__Aufgabe__: Führen Sie den Appell des VIR zu Hilfen für die Tourismusbranche in der Corona-Krise im Anschluss an seinen letzten Satz weiter.

__Vorgelegter Text__:
━━━━━━━━━━━━━━━━━━━━━━━━━━━━━━

VIR appelliert an die Politik: Notwendige Hilfen für den Tourismusstandort Deutschland in der Corona-Krise
Sehr geehrte Damen und Herren,
die Lage der Touristik ist derzeit sehr ernst. Noch nicht ganz erholt vom Schock der Thomas Cook Insolvenz ist die Branche in der nächsten Krise. Diese ist in Bezug auf den touristischen Sektor in ihrem Mechanismus vergleichbar mit der Bankenkrise im Jahr 2008. Damals wollten Anleger massenweise ihre Einlagen ausbezahlt haben. Durch die dadurch entstehenden Liquiditätsengpässe drohte die Insolvenz.
Ähnliches droht jetzt der deutschen Tourismusbranche: Geplante Reisen und Übernachtungen werden storniert und Neubuchungen werden aus Unsicherheit über die Entwicklung der Lage bereits seit Wochen nicht getätigt. Die Verbraucherinnen und Verbraucher verlangen ihr bereits bezahltes Geld zurück. Die Anbieter müssen den Verbraucherinnen und Verbrauchern ihre bereits getätigten Zahlungen „unverzüglich, auf jeden Fall aber innerhalb von 14 Tagen nach dem Rücktritt”, zurückerstatten (BGB § 651h, Absatz 5). Eine Vorschrift, die in regulären Zeiten sinnvoll zum Verbraucherschutz beiträgt. Wir befinden uns aber nicht in regulären Zeiten – und dies schon seit der Thomas Cook Insolvenz nicht mehr.
Weder die Reiseveranstalter, noch die Leistungsträger haben die liquiden Mittel für Rückforderungen in solch außergewöhnlichen hohen Summen. Es drohen Insolvenzen in großem Ausmaß.
Besonders betroffen, aber wenig beachtet sind zudem all diejenigen Dienstleister im Hintergrund, die eine Reisebuchung – ob online oder offline – erst möglich machen. Die IT- und Infrastrukturdienstleister (globale Distributionssysteme (GDS) und Internetbuchungsmaschinen (IBE), die Callcenter-Betreiber und Zahlungsdiensteanbieter sind für die gesamte Brache systemkritisch. Wenn diese Unternehmen insolvent gehen, kann kein Anbieter mehr seine Produkte verkaufen. Oder die Reisevermittler (online ebenso wie stationär), die gerade ihre Kunden täglich über die sich ändernden Lage informieren und bei Umbuchungen und Stornierungen helfen. Sie haben ihre Provisionen schon in das Marketing investiert und müssen diese jetzt zurückzahlen.
Was muss die Bundesregierung jetzt tun?

━━━━━━━━━━━━━━━━━━━━━━━━━━━━━━

__Gegebene Angaben__:
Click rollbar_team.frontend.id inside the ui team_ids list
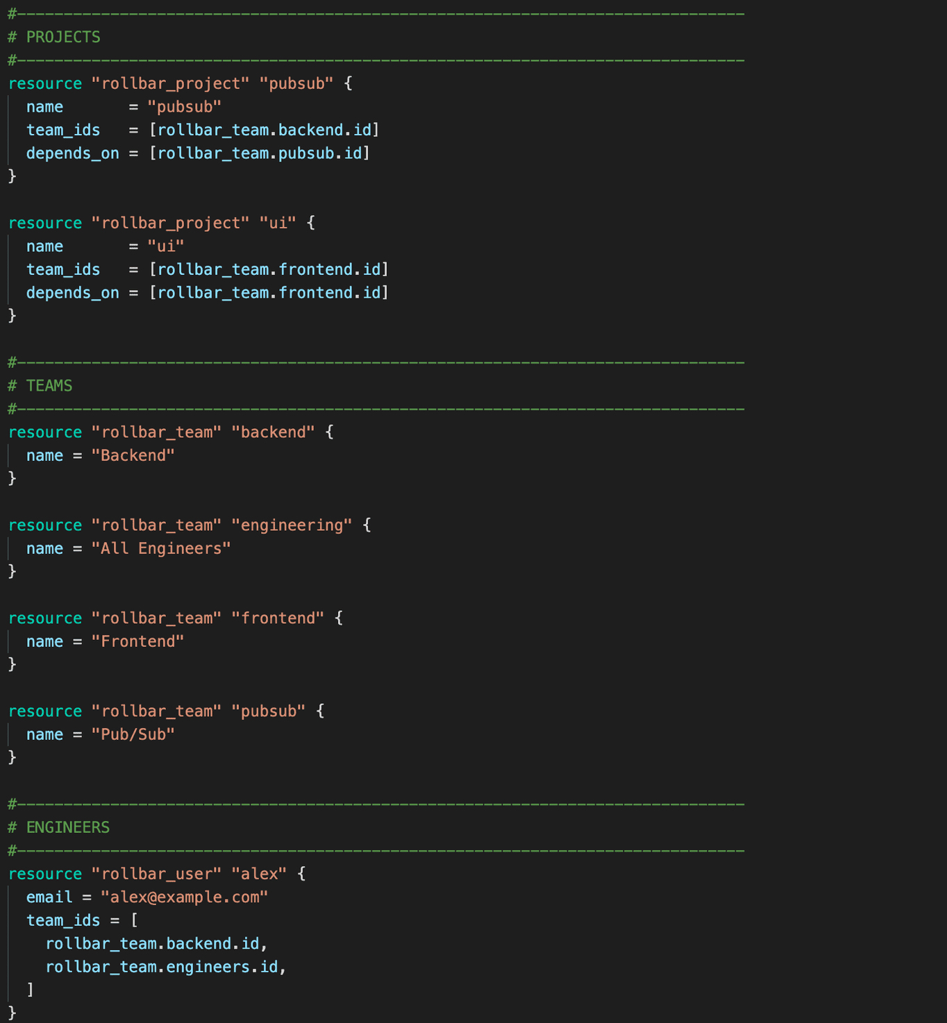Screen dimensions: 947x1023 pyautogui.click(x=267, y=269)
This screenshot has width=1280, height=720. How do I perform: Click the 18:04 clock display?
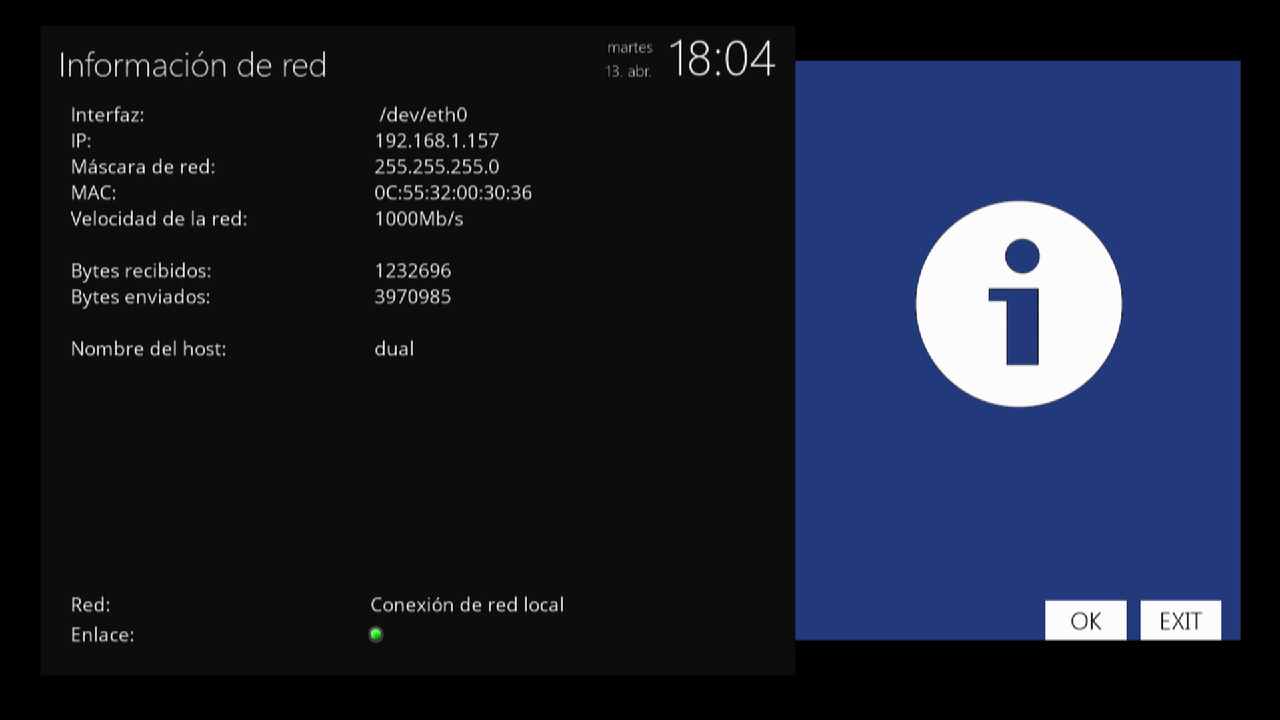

━━━━━━━━━━━━━━━━━━━━━━━━━━━━━━

__Lösung__:
Jetzt ist Eile gefragt. Im Gegensatz zu vielen anderen Branchen, die die Auswirkungen der Krise erst seit Mitte März zu spüren bekommen, traf es die Reisebranche dieses Mal bereits Wochen vorher. Die Deutschen üben sich in Zurückhaltung, seit die Meldungen von erhöhten Infektionszahlen in Europa Anfang/Mitte Februar zunahmen und mit diesen, die europaweiten Reisewarnungen und Einschränkungen. Die Buchungszahlen sind sukzessive gesunken und die Stornierungen in die Höhe geschnellt. Deshalb leidet die Branche bereits seit mehreren Wochen und hat keine zwei Wochen mehr Zeit, um die Situation zu überbrücken. Staatliche Hilfen sind jetzt notwendig und müssen schnell zur Verfügung stehen und zu beantragen sein!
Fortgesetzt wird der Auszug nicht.